▸ **Task instructions**
The required answer is a copy of each line in the entries below that includes "will".
(Excerpted records)
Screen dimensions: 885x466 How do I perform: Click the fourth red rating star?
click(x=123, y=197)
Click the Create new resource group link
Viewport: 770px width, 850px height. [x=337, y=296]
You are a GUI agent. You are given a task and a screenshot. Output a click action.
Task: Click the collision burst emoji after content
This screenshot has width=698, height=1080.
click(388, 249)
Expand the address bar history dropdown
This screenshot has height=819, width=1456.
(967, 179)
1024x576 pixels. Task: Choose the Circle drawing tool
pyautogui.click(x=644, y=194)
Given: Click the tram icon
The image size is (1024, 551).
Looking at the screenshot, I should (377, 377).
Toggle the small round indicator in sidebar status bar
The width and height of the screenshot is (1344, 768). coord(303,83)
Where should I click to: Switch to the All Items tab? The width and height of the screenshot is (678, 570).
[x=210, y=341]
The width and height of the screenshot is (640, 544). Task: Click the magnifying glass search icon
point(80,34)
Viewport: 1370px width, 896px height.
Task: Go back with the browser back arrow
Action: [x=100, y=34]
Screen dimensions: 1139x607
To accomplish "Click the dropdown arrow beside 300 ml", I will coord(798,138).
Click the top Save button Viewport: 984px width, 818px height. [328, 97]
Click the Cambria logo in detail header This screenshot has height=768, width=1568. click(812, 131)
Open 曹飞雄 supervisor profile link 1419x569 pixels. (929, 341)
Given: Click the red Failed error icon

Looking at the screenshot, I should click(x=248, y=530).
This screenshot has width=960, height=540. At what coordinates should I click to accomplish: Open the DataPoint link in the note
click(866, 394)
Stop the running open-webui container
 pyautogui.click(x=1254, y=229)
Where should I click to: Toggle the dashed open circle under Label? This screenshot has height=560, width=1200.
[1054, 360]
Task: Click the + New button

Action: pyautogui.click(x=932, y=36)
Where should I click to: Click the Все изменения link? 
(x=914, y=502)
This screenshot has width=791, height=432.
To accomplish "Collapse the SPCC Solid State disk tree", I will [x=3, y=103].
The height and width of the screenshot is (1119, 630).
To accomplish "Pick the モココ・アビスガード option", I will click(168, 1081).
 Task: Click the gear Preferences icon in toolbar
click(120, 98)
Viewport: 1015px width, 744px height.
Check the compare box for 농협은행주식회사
(End Excerpted records)
▸ **Task output**
To accomplish "Click the dropdown arrow beside 300 ml", I will coord(798,138).
To accomplish "Collapse the SPCC Solid State disk tree", I will [x=3, y=103].
To accomplish "Pick the モココ・アビスガード option", I will click(168, 1081).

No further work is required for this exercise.